Glitch Feminism: A Manifesto

Regular price $ 14.95

by Legacy Russell

Verso Books

9/29/2020, paperback

SKU: 9781786632661

 

A New York Times Best Art Book of 2020

A new manifesto for cyberfeminism

The divide between the digital and the real world no longer exists: we are connected all the time. How do we find out who we are within this digital era? Where do we create the space to explore our identity? How can we come together and create solidarity?

The glitch is often dismissed as an error, a faulty overlaying, but, as Legacy Russell shows, liberation can be found within the fissures between gender, technology and the body that it creates. The glitch offers the opportunity for us to perform and transform ourselves in an infinite variety of identities. In Glitch Feminism, Russell makes a series of radical demands through memoir, art and critical theory, and the work of contemporary artists who have travelled through the glitch in their work.

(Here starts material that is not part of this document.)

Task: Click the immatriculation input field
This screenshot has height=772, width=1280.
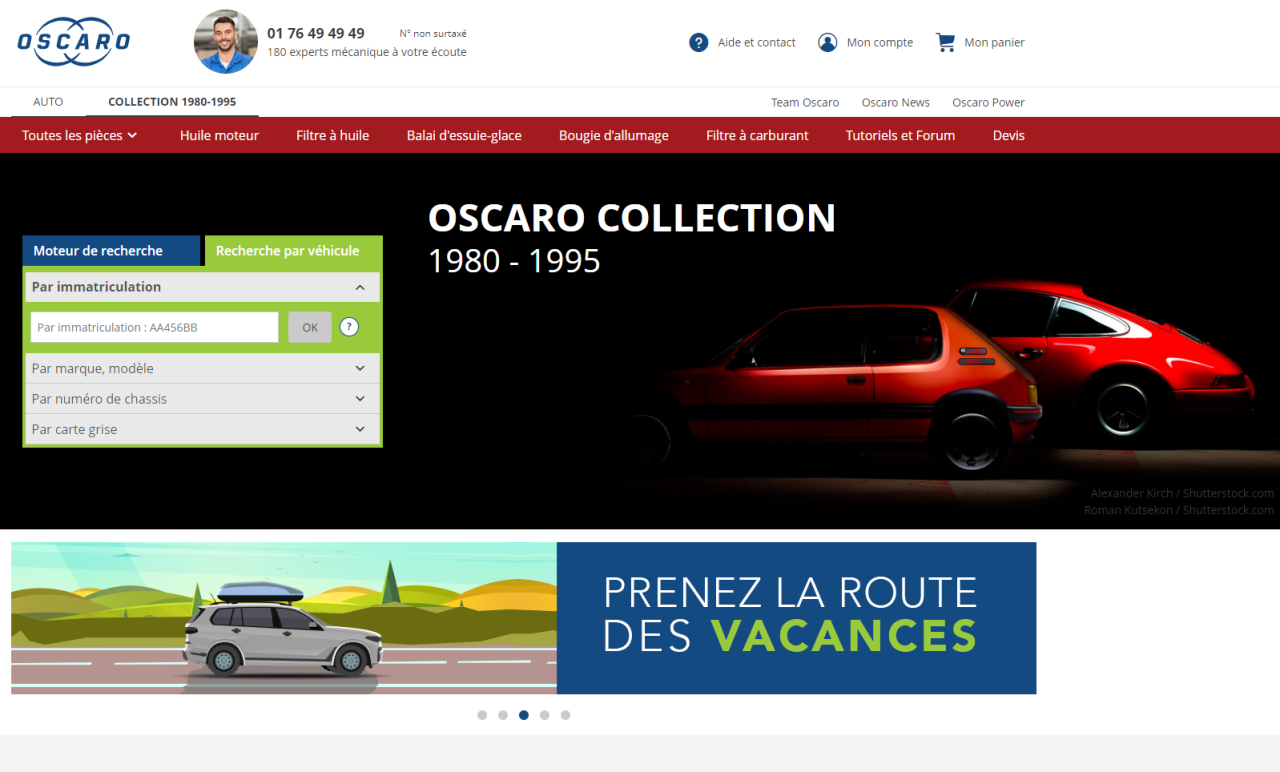Action: [x=153, y=327]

Timely and provocative, Glitch Feminism shows how the error can be a revolution.

Reviews:

"A timely rethinking of cyberfeminism from an intersectional perspective--a deeply personal investigation of blackness and queerness in and through technology. This erudite, vividly-rendered text weaves astute discussions of contemporary artistic practices with personal narrative, capital-T Theory, and virtuosic riffs on twenty-first-century slanguage." -- Mark Tribe, founder of Rhizome

"Glitch Feminism offers technological failure, machinic anxiety, and seams in the interface as the very platforms from which we may begin to rework singular identities into inventive networks, proposing a reboot of feminist discourse. While channeling the boldness of the manifesto form, Legacy Russell offers a nuanced look at inspiring artists whose works reprogram systems of race, gender, and sexuality in the virtual places between living bodies and data bodies. Here, the paradox is the opportunity: the glitch shows you how things work, just as they don't." -- Malik Gaines

"Russell's book is as expansive and plural as the identities it explores, considering art, aesthetic theory, queerness, Blackness and anti-Blackness and, necessarily, the modalities and futures of activist practice." -- BerlinArtLink

About the Author:

Legacy Russell is a writer and curator. Born and raised in New York City, she is the Associate Curator of Exhibitions at The Studio Museum in Harlem. Her written work, interviews, and essays have been published internationally. She is the recipient of the Thoma Foundation 2019 Arts Writing Award in Digital Art and a 2020 Rauschenberg Residency Fellow.